From the article abstract: The Women’s Health Initiative (WHI) hormone trials have been widely interpreted as demonstrating that combined menopausal hormone therapy (HT) fails to protect against—and may increase—cardiovascular disease (CVD), stroke, and dementia in menopausal women, regardless of whether initiated early in the menopause or later. This conclusion does not agree with results of large epidemiological studies showing protection by HT and by estrogen replacement alone (ET) against CVD and dementia. One possible reason for this inconsistency is that the epidemiologic data are confounded by “healthy user bias.” Another possible explanation is that most women in the observational studies initiated ET or HT at or near the menopausal transition, at which point there is little or no arterial injury, whereas, in the WHI studies, older women, averaging approximately 12 years postmenopausal, many of whom would have had significant asymptomatic atherosclerosis, were treated. Substantial data demonstrate atheropreventive effects of estrogen before vascular damage occurs, whereas adverse effects of oral estrogen on thrombosis and inflammation may predominate once complex atheromas are present. Similarly, the excess of dementia observed in older WHI women treated with oral conjugated estrogen could be due to cerebral thromboses (multi infarct dementia).

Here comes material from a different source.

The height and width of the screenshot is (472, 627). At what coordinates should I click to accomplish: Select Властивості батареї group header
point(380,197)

Given the uncertain relevance of the WHI (and other published randomized clinical trials) to initiation of HT in perimenopausal women, and its subsequent continuation for atheroprevention, new trials will be needed to resolve whether early intervention with estrogen may prevent CVD and/or dementia. The Kronos Early Estrogen Prevention Study (KEEPS), which began in mid 2005, is a randomized, controlled multicenter trial of HT in recently menopausal women. It will examine surrogate end points as well as risk factors for atherosclerosis.
Estrogen for Bone Density/Osteoporosis
Lafferty FW, Fiske ME. Postmenopausal estrogen replacement: A long-term cohort study. Am J Med 1994;1:66-77.

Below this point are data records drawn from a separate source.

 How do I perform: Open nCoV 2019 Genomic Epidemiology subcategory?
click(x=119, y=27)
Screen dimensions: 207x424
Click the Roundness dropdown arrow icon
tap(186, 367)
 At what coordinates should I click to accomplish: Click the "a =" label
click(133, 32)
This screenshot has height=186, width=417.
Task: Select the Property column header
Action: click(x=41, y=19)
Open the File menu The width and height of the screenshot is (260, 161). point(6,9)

Study: A long-term study to determine the success of estrogen replacement in bone loss.
The researchers stated: “The mean cortical bone density at the distal third of the radius was significantly greater among the ERT subjects compared to the control subjects with the difference representing a 12.0% higher bone density with ERT.”
Estrogen for Cognition
Greene RA, Dixon W. The role of reproductive hormones in maintaining cognition. Obstet Gynecol Clin North Am. 2002;29:437-453.
Study: The researchers sought to show the relationship between hormones and cognition citing that “Estrogen has the most profound impact on brain functioning. ”
The researchers stated: “Although skeptics may believe that more definitive proof is necessary before recommending hormone replacement for their patients to preserve their cognitive health, it seems prudent to discuss the evidence available to empower the patient further to guide their own treatment options and validate their symptoms.
Postmenopause, periodontal disease and estrogen
A recent study in the Journal of Periodontology says that in an 11.7 year follow up, 57.5 percent of women lost at least one tooth after menopause. Bone loss is to blame!
The American Academy of Periodontology’s press release on ths study says “Estrogen deficiency after menopause and consequent loss of bone mineral density have been shown to be associated with increased rate of tooth loss. These relationships may be explained by increased severity of periodontal disease in estrogen deficiency.”